Google's new AI model prompted memory chipmakers to tumble (SanDisk -4%, Micron/Western Digital/Seagate ~-2%) after it could reduce memory needs for LLMs. Navan jumped 18% after guiding FY2027 revenue of $866–874M vs FactSet $840.8M, while multiple downgrades hit Qualcomm (-~2%) and Adobe (-1.4%). Mining names fell with metals (First Majestic -5%, Coeur/Hecla ~-4%, Newmont/Freeport ~-3%), and individual companies posted sharp moves: MillerKnoll -17.5% after Q3 adj. EPS $0.43 on $926.6M revenue and a $8–9M Q4 Middle East impact, Worthington Steel -13% on weaker Q3 EPS $0.27, and Snap -1.3% on an EU probe.

Analysis

Google's memory-efficiency step function is a demand reallocation event, not a literal overnight removal of addressable TAM. Expect an inventory digestion phase across DRAM/NAND over the next 2–9 months as OEMs and hyperscalers re-optimise BOMs and push spot pricing to clear legacy designs; that will pressure incumbent suppliers' utilization and force near-term capex deferrals that amplify price declines beyond the initial sell-off. Second-order winners include suppliers of compute accelerators and software stacks that monetise model efficiency (licensing, managed inference), while hardware vendors heavily weighted to external memory content are structurally exposed. The impact will bifurcate within semis: firms with diversified end-markets or IP-driven revenue streams should see lower cyclicality, whereas commodity memory and high-logistics furniture names will face margin compression from both price and cost-side shocks.
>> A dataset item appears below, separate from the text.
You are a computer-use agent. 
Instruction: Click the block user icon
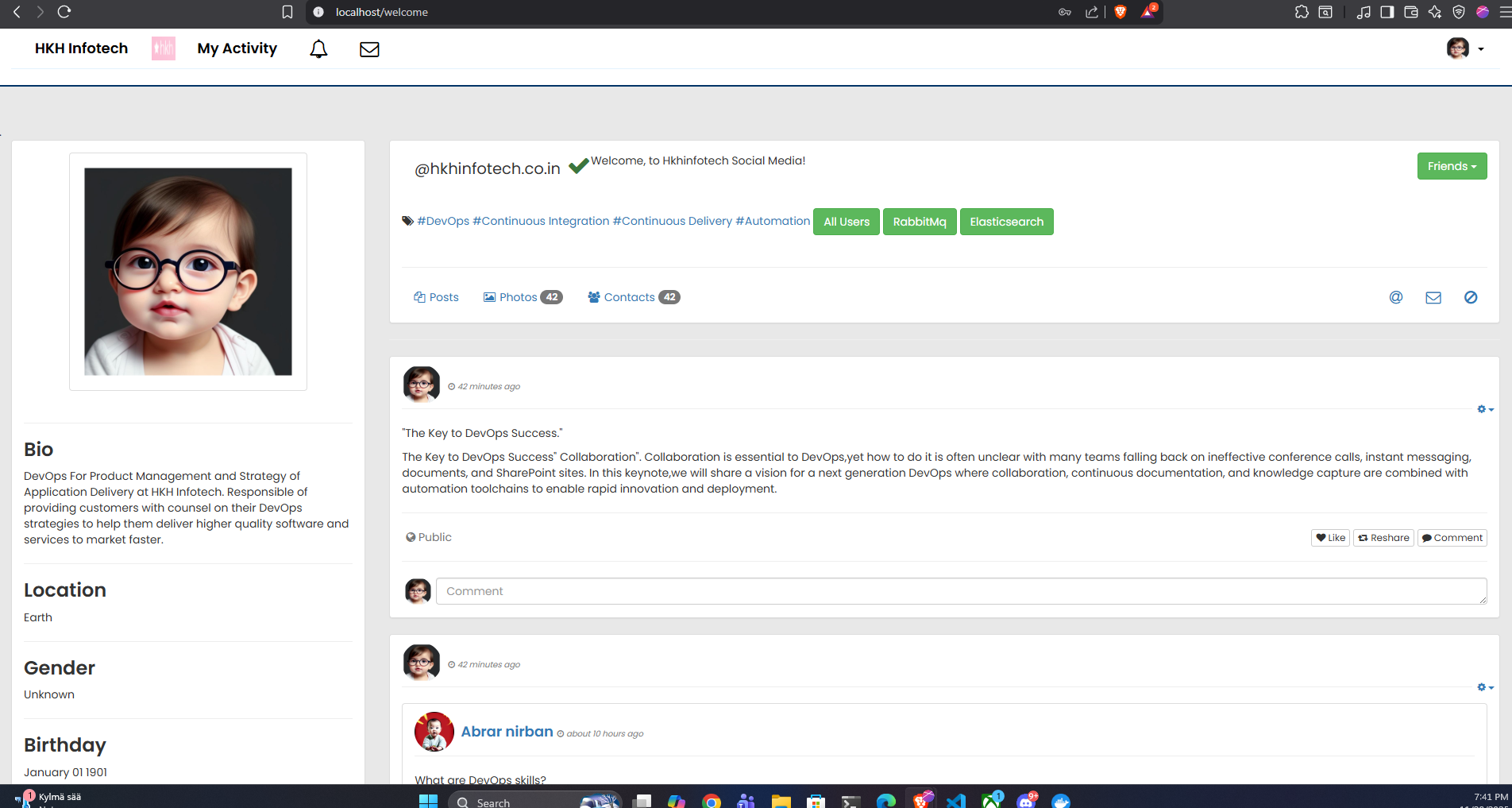(x=1470, y=297)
Commodity-sensitive miners will show pronounced cash-flow swing risk over the next 1–4 quarters driven by spot metal volatility and hedgebook rolloffs; low-cost producers with minimal rolling hedges are the safest carriers of a prolonged metals recovery, while silver-heavy balance sheets carry higher downside. Regulatory and geopolitical noise (EU child-safety probe dynamics, Middle East shipping interruptions) magnify short-term volatility and could create unnatural dislocations that are tradable but must be time-boxed to event windows.